Un tribunal fédéral américain a condamné Peter Piang Ajak, un activiste des droits de l'homme et économiste sud-soudanais, à 46 mois de prison après l'avoir reconnu coupable d'une tentative de trafic d'armes destinée à orchestrer un coup d'État contre le gouvernement de Juba.
Ajak, qui a fui vers les États-Unis en 2020 en accusant le président Salva Kiir de menaces à son encontre, a été arrêté en mars 2024 aux côtés d'Abraham Chol Kiech, un citoyen américain.

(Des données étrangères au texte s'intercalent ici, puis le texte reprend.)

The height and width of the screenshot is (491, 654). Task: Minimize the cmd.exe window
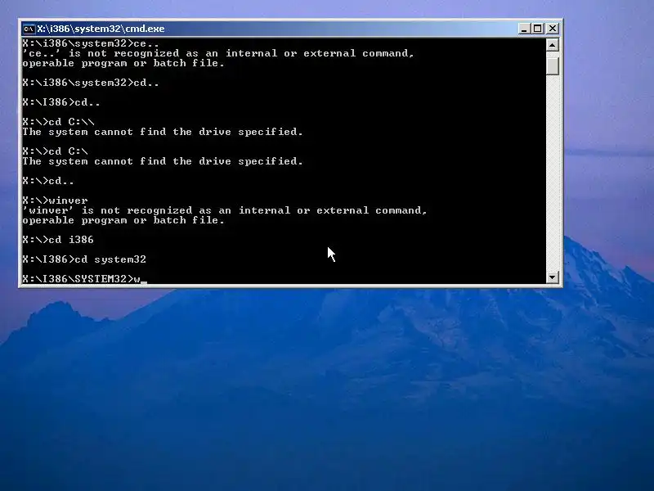(524, 29)
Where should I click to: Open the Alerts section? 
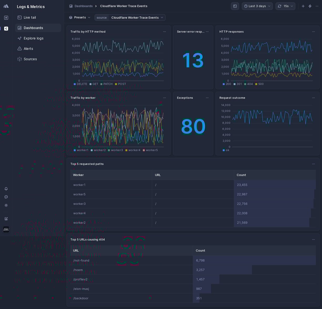click(29, 49)
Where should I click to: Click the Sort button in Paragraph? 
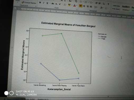[104, 4]
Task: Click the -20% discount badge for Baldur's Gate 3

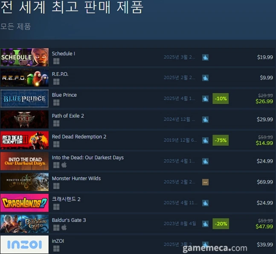Action: [x=221, y=224]
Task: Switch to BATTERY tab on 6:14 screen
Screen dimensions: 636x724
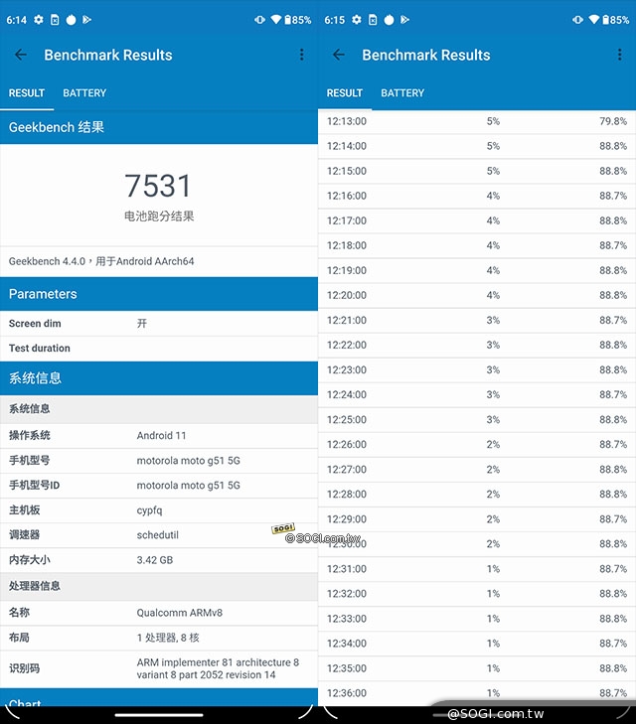Action: (x=84, y=93)
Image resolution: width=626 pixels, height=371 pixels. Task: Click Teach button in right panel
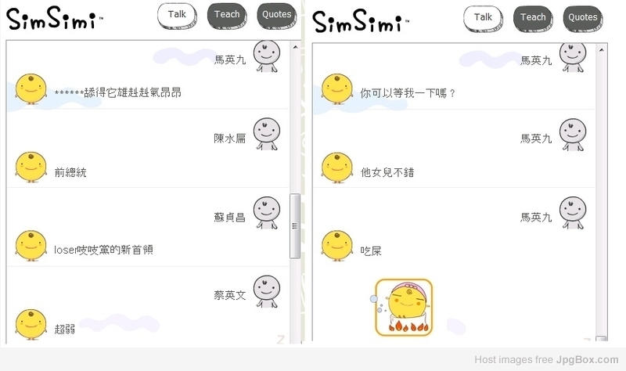pos(533,18)
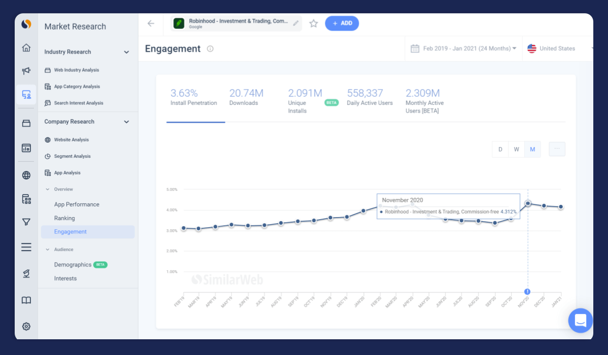608x355 pixels.
Task: Select the Marketing megaphone icon in sidebar
Action: tap(26, 70)
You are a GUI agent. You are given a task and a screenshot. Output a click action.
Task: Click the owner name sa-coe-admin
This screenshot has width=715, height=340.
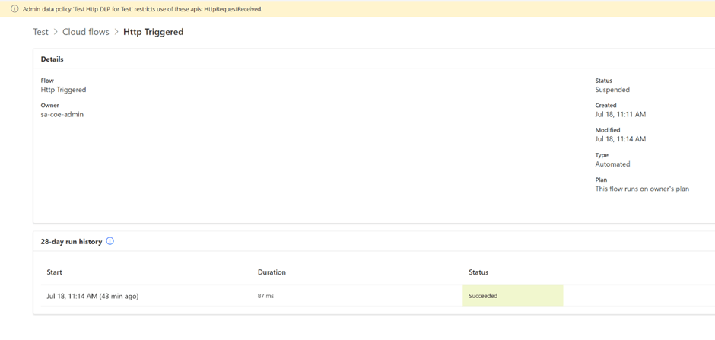[x=62, y=115]
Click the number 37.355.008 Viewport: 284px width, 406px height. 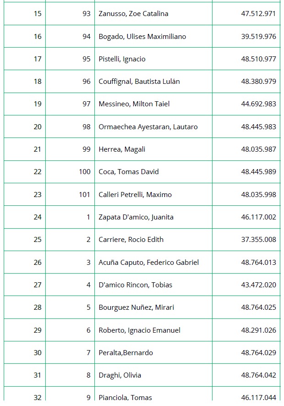[258, 240]
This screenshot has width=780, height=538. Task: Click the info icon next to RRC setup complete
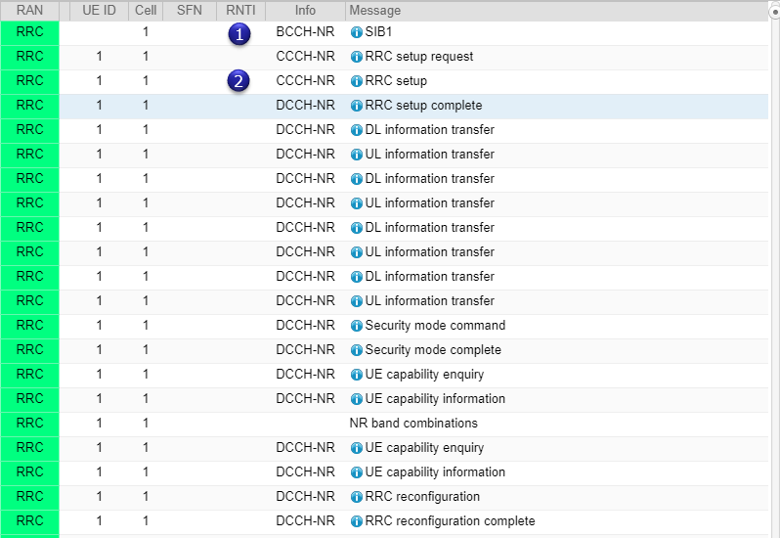[x=356, y=106]
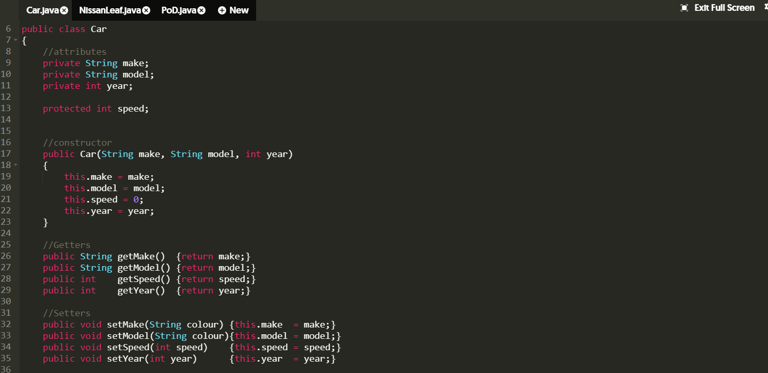Click the //constructor comment
This screenshot has width=768, height=373.
click(77, 143)
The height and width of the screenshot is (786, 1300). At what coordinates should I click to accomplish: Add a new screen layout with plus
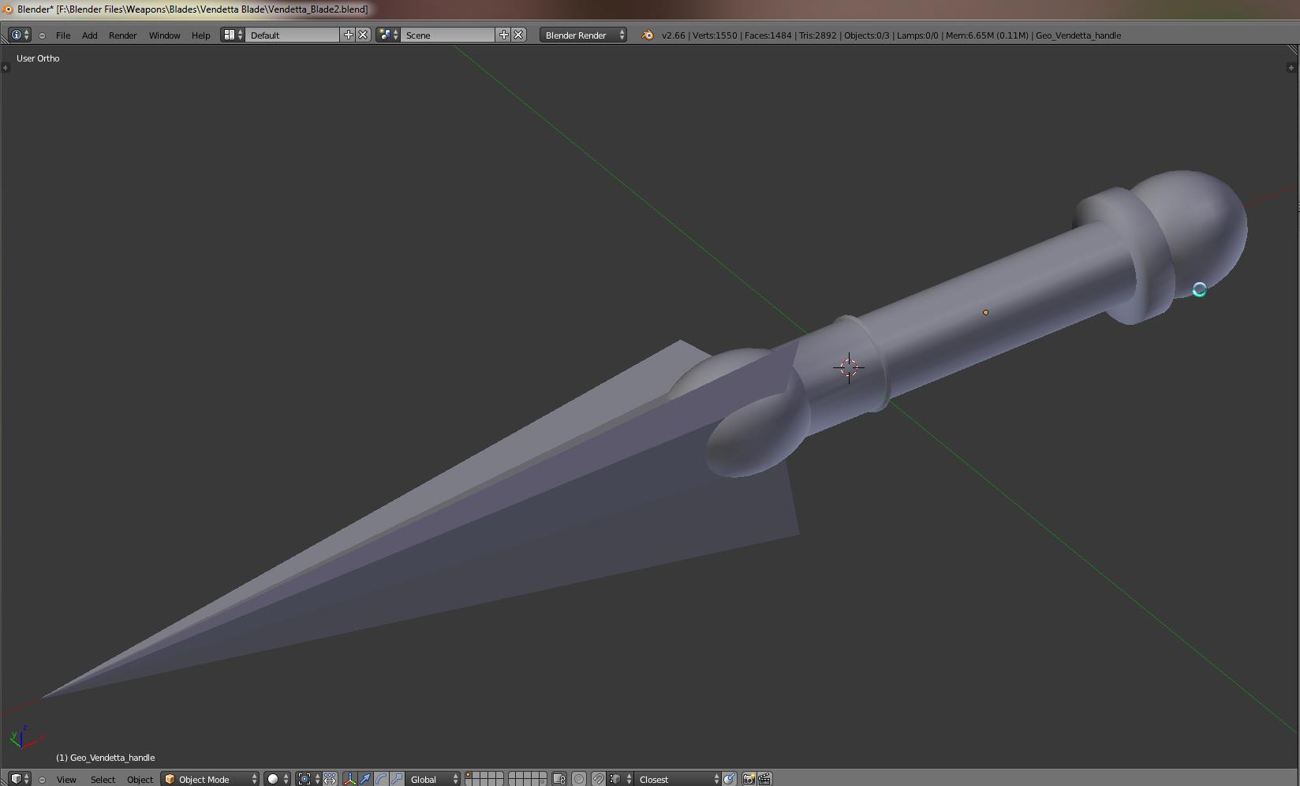pyautogui.click(x=348, y=35)
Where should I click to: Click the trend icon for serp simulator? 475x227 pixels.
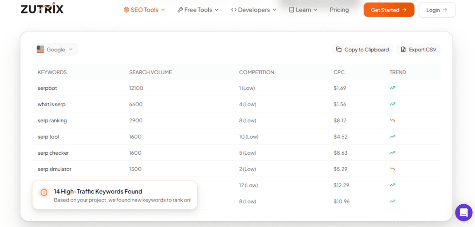pos(392,169)
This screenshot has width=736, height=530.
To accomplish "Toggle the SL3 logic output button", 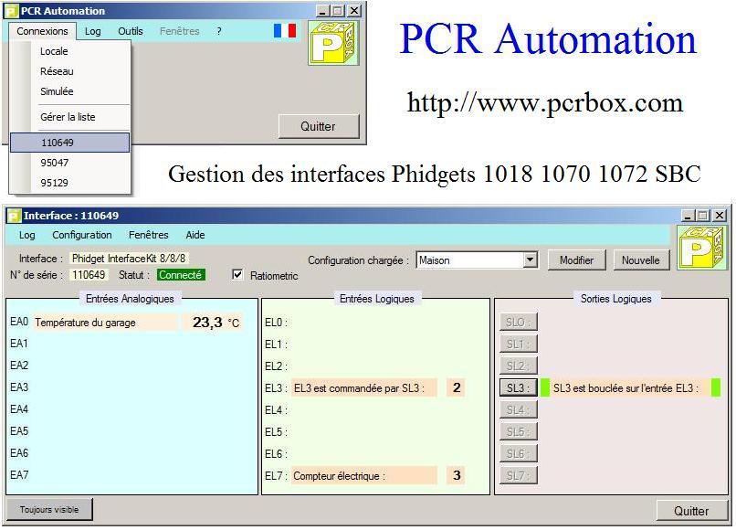I will (x=518, y=387).
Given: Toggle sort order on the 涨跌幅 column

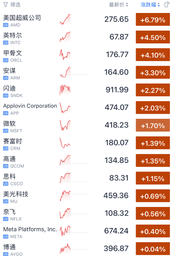Looking at the screenshot, I should click(x=149, y=5).
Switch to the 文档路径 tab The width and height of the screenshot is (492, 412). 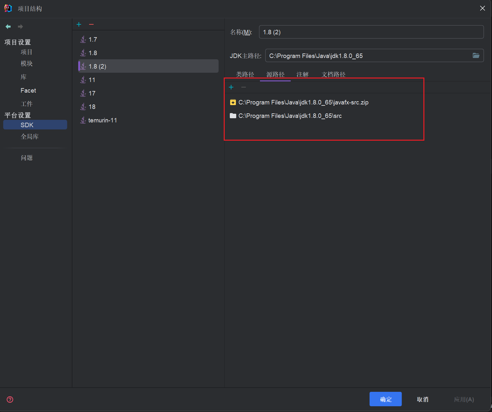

Les deux hommes ont plaidé coupables d'avoir conspiré pour acquérir des armes d'une valeur approximative de 4millions de dollars entre février 2023 et février 2024, en violation des lois américaines sur l'exportation d'armes et d'équipements militaires.
Ils avaient prévu de faire passer plus de 1 000 fusils d'assaut, 200 lance-roquettes RPG, et 10 lance-missiles Stinger.
L'arrestation a été effectuée après une année de communications avec des personnes qu'ils pensaient être des fournisseurs, qui se sont révélées être des agents fédéraux.
Abraham Chol Kiech a déjà été condamné à 41 mois de prison. John Eisenberg, du département de la sécurité nationale du ministère de la Justice, a confirmé qu'Ajak avait "conspiré pour exporter des armes américaines vers le Sud-Soudan dans le but de renverser le pouvoir".
Cette affaire souligne les efforts des États-Unis pour contrer le trafic d'armes et les tentatives de coups d'État à l'étranger, même lorsque les suspects sont des réfugiés ou des résidents sur le sol américain.